[OpenWrt-Devel] [BUG] kernel crash in br_netfilter

Zefir Kurtisi zefir.kurtisi at neratec.com
Mon Mar 7 12:43:41 EST 2016

On 02/29/2016 01:33 PM, Zefir Kurtisi wrote:
> I've been fighting a kernel bug that is producing random crashes around network /
> skb_layer for a long time and was able to isolate it (or one of its components) to
> the br_netfilter module.
> I am reproducing the bug with PowerPC (TL-WDR4900v1.3) and MIPS (DB120, ar71xx)
> based systems. Florian Westphal did not see it on kvm/x86, it is unclear whether
> this requires a physical system or is CPU specific. This bug is in the latest
> OpenWRT (tested HEAD is 03b15ae9), as it happens with firmwares built 2+ years
> ago, so it is no current regression but something that was there for a long time.
> Reproducing the crash
> 1. build the firmware for the system to test
>    * use default configuration
>    * ensure to select CONFIG_BRIDGE_NETFILTER in kernel_menuconfig
> 2. boot the device and access it over serial
> 3. ensure br-lan bridge has at least two active ports
>    * tested with ath9k + Ethernet (gianfar and ag71xx)

* _Collected material_

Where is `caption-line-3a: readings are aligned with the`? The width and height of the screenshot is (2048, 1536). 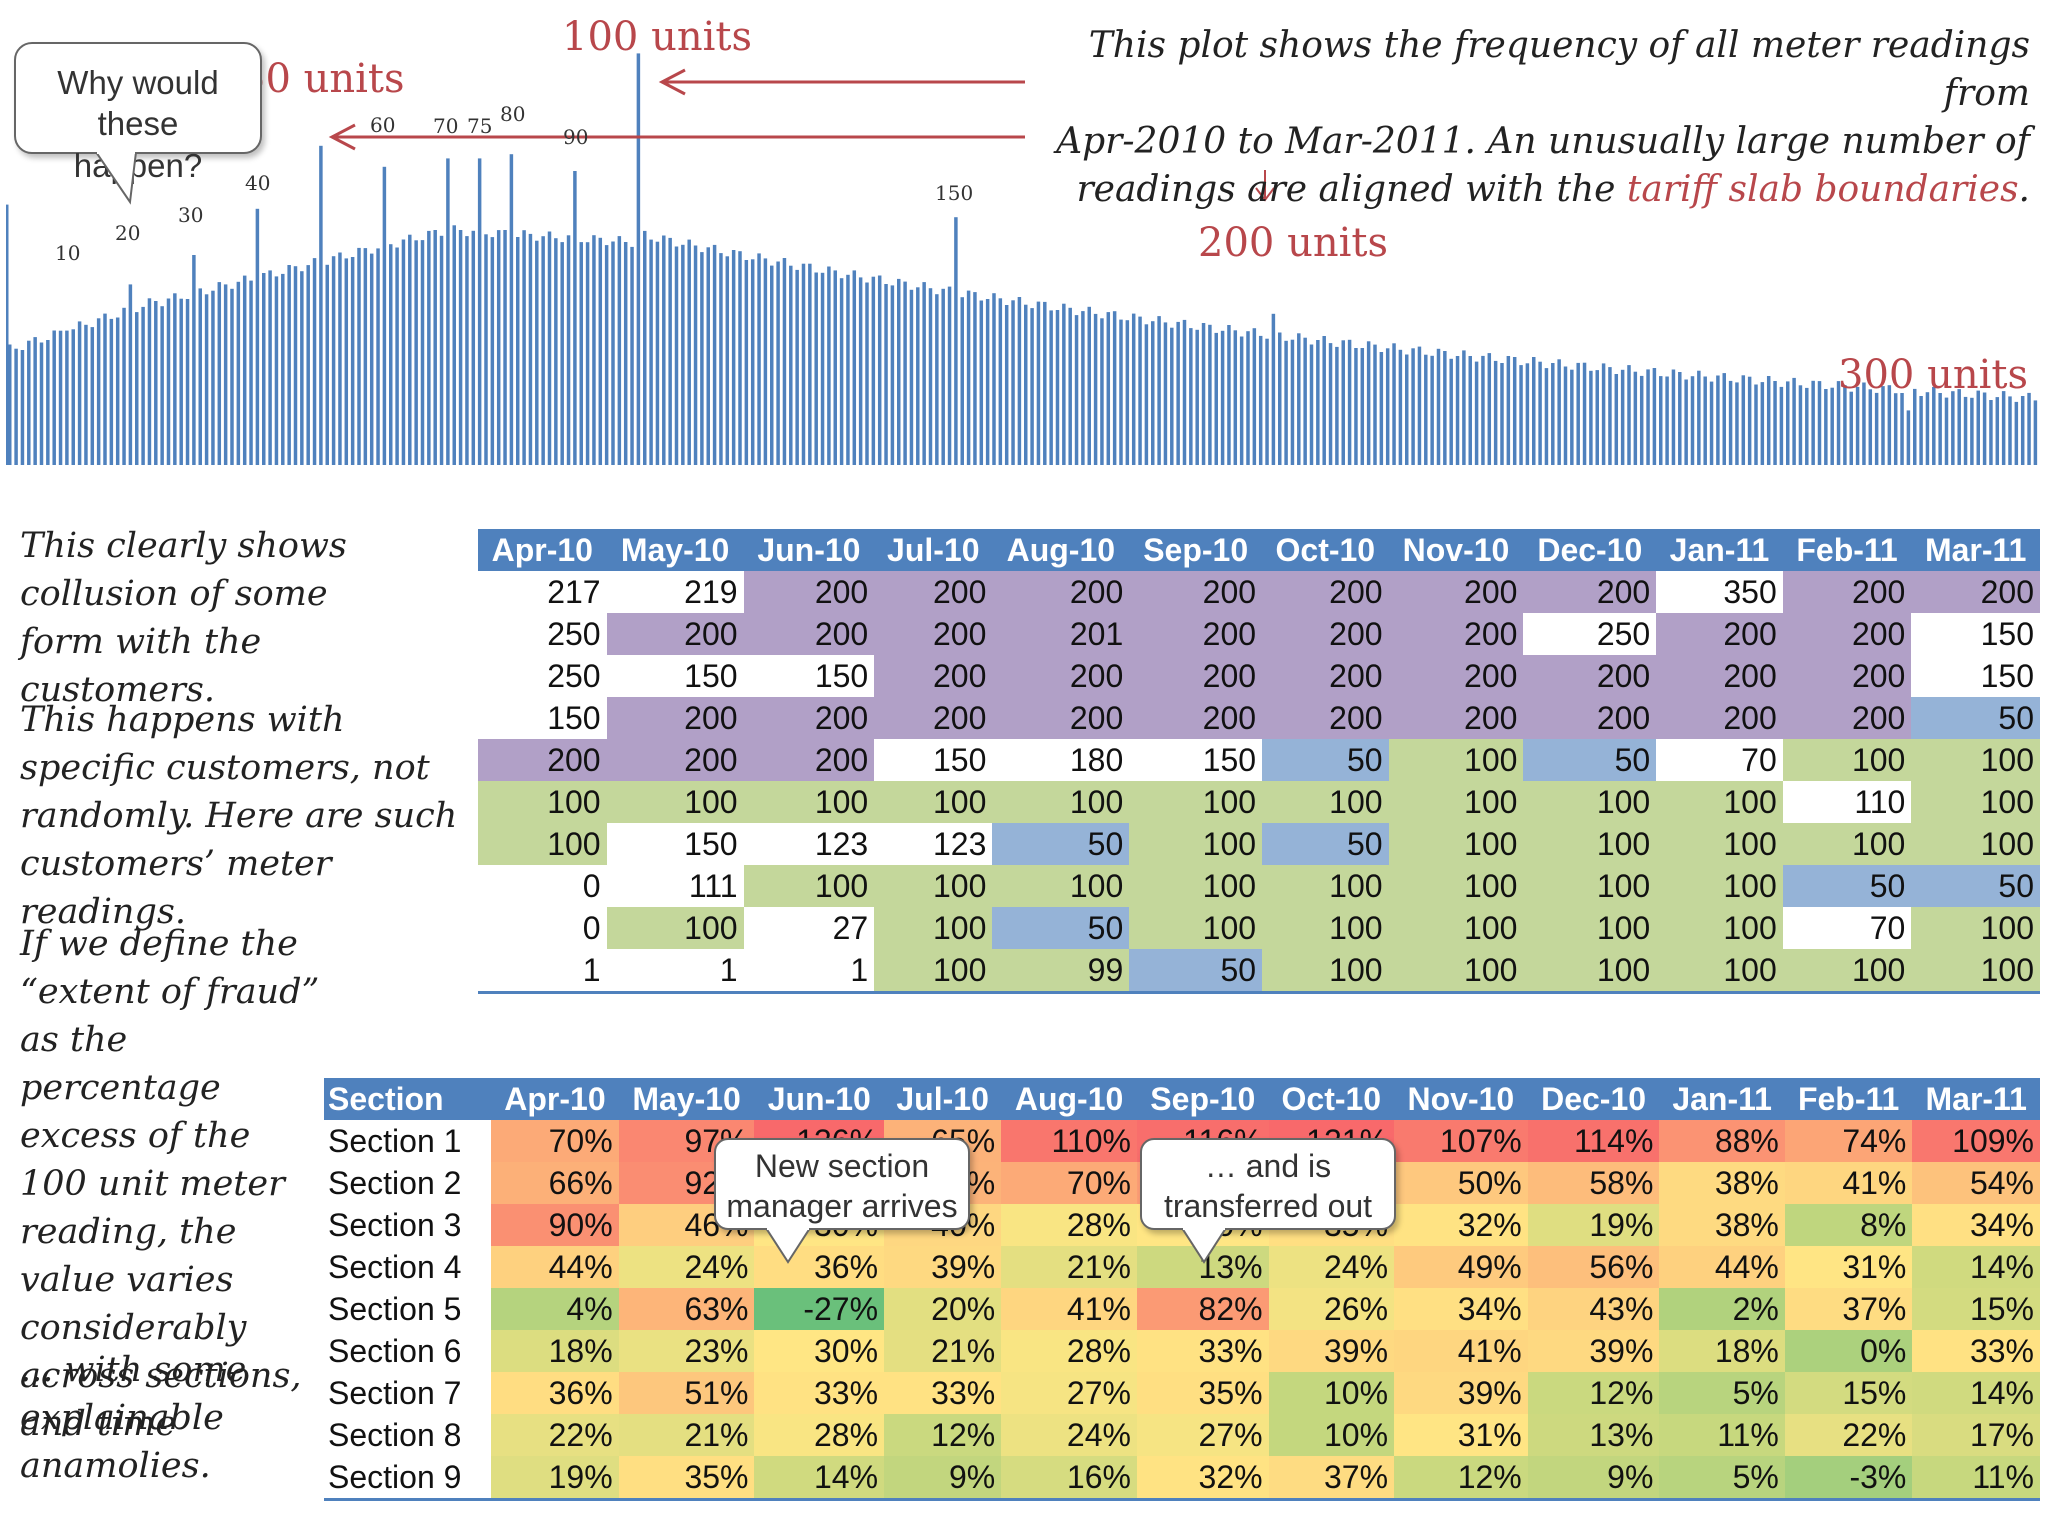
caption-line-3a: readings are aligned with the is located at coordinates (1352, 190).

* _Action item 1_
Rewrite the paragraph of the kernel crash report that begins "I've been fighting a kernel bug" as a short bulleted list that keeps its main facts.
* _Action item 2_
List every numbered step for reproducing the crash that the kernel crash report gives.
The lines that come after the kernel crash report are separate material.

* _Task answer 1_
- A long-standing kernel bug causes random crashes around the network / skb layer and has been isolated, at least in part, to the br_netfilter module.
- It is reproduced on PowerPC (TL-WDR4900v1.3) and MIPS (DB120, ar71xx) systems.
- Florian Westphal did not see it on kvm/x86. It is unclear whether it needs a physical system or is CPU specific.
- It is present in the latest OpenWRT (tested HEAD 03b15ae9) and in firmwares built more than two years ago, so it is not a current regression.

* _Task answer 2_
1. Build the firmware for the system to test, using the default configuration and selecting CONFIG_BRIDGE_NETFILTER in kernel_menuconfig.
2. Boot the device and access it over serial.
3. Ensure the br-lan bridge has at least two active ports (tested with ath9k + Ethernet, gianfar and ag71xx).